Helena Shaskevich, Art History

Helena Shaskevich is a doctoral student in the Art History Program, focusing on modern and contemporary art. Her dissertation examines the shifting parameters of the woman’s body at the intersections of medical discourses, health activism and avant garde art in the 1970s. With a specific focus on the utilization of video technology, she attempts to trace the visual strategies employed by feminist health activists in an effort to resist the controlling gaze of medical texts. In print, these strategies are most famously illustrated in Our Bodies, Ourselves, an educational text on women’s health originally published in 1970. This text definitively testifies to the growing primacy of personal experience in women’s health, a philosophical shift evident in a wide range of practices throughout the 1970s.
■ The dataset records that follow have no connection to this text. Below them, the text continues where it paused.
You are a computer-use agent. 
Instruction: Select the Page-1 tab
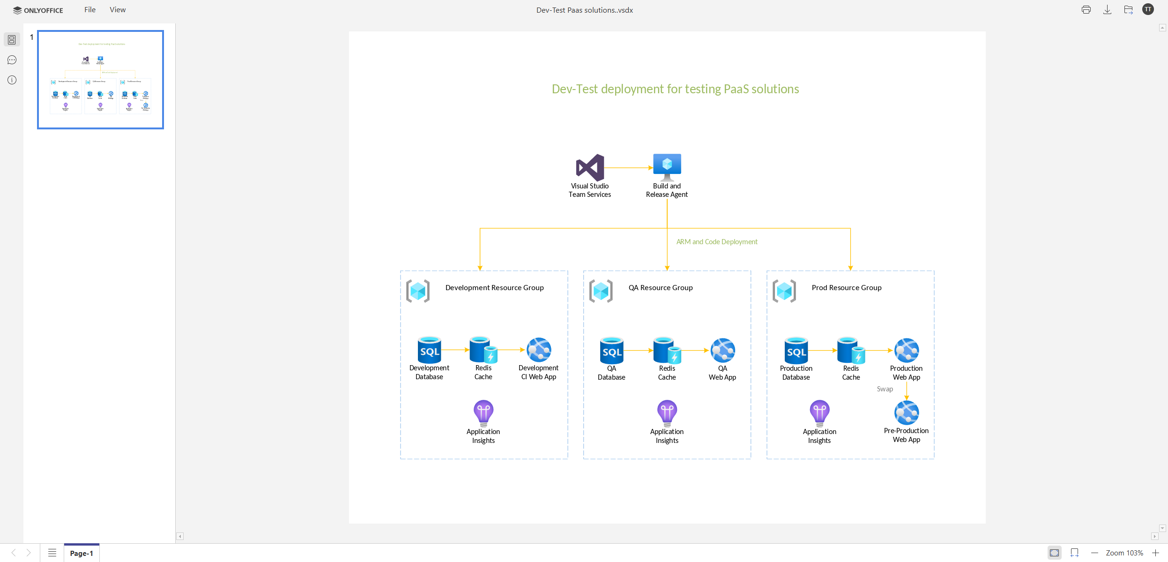click(82, 553)
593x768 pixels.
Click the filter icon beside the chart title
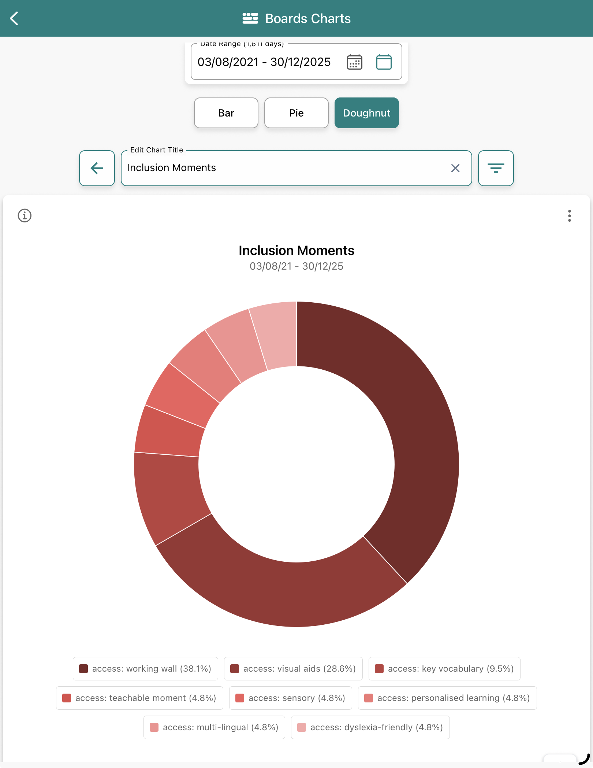point(496,168)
The Louise Lennihan Arts & Sciences grant will allow her to do archival research at the Getty Research Institute’s Long Beach Museum of Art Archives, which was one of the first collecting institutions to devote serious resources to video art.

Kasey Zapatka, Sociology

Kasey Zapatka is a second-year doctoral student in Sociology, who studies housing, neighborhood change, and racial and economic stratification using spatial and quantitative methods. The Louise Lennihan Arts & Sciences Grant will allow Zapatka to attend the 2018 Summer Program at the Inter-university Consortium for Political and Social Research (ICPSR) at the University of Michigan, Ann Arbor. The mapping and quantitative skills he will hone at the Summer Seminar will help him complete his research into how voters in New York City responded to Mayor Bill de Blasio’s recent changes to housing policy. Analyzing voter registration files aggregated to census tracts, his analysis will uncover how specific neighborhoods with high proportions of renters and fewer new housing developments reacted to de Blasio’s Mandatory Inclusionary Housing plan. This research will help frame his larger project, Housing Literacy, which a website that centralizes educational resources and housing research about rent regulation in New York City. Working with tenants’ rights groups and housing lawyers, Housing Literacy will tell tenants’ stories and host important resources like a bilingual annotated lease and a mini-podcast series about key housing issues like how to read a rent history and what to expect in housing court.